▶ _Assignment_: Retype all of the entries that appear below, keeping them exactly as they are.

▶ _Study material_:
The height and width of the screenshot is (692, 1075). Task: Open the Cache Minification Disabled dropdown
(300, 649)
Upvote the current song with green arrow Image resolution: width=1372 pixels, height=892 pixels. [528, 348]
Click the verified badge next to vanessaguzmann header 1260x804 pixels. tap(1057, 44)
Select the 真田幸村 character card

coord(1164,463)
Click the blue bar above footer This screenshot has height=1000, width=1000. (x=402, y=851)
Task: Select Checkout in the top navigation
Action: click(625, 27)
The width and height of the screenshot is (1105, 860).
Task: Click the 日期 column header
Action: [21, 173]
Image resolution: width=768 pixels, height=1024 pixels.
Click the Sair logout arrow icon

▶ _Problem solution_:
The height and width of the screenshot is (692, 1075). Task: Open the Cache Minification Disabled dropdown
(300, 649)
Upvote the current song with green arrow Image resolution: width=1372 pixels, height=892 pixels. [528, 348]
Click the verified badge next to vanessaguzmann header 1260x804 pixels. tap(1057, 44)
Select the 真田幸村 character card

coord(1164,463)
Click the blue bar above footer This screenshot has height=1000, width=1000. (x=402, y=851)
Task: Select Checkout in the top navigation
Action: click(625, 27)
The width and height of the screenshot is (1105, 860).
Task: Click the 日期 column header
Action: [21, 173]
Image resolution: width=768 pixels, height=1024 pixels.
Click the Sair logout arrow icon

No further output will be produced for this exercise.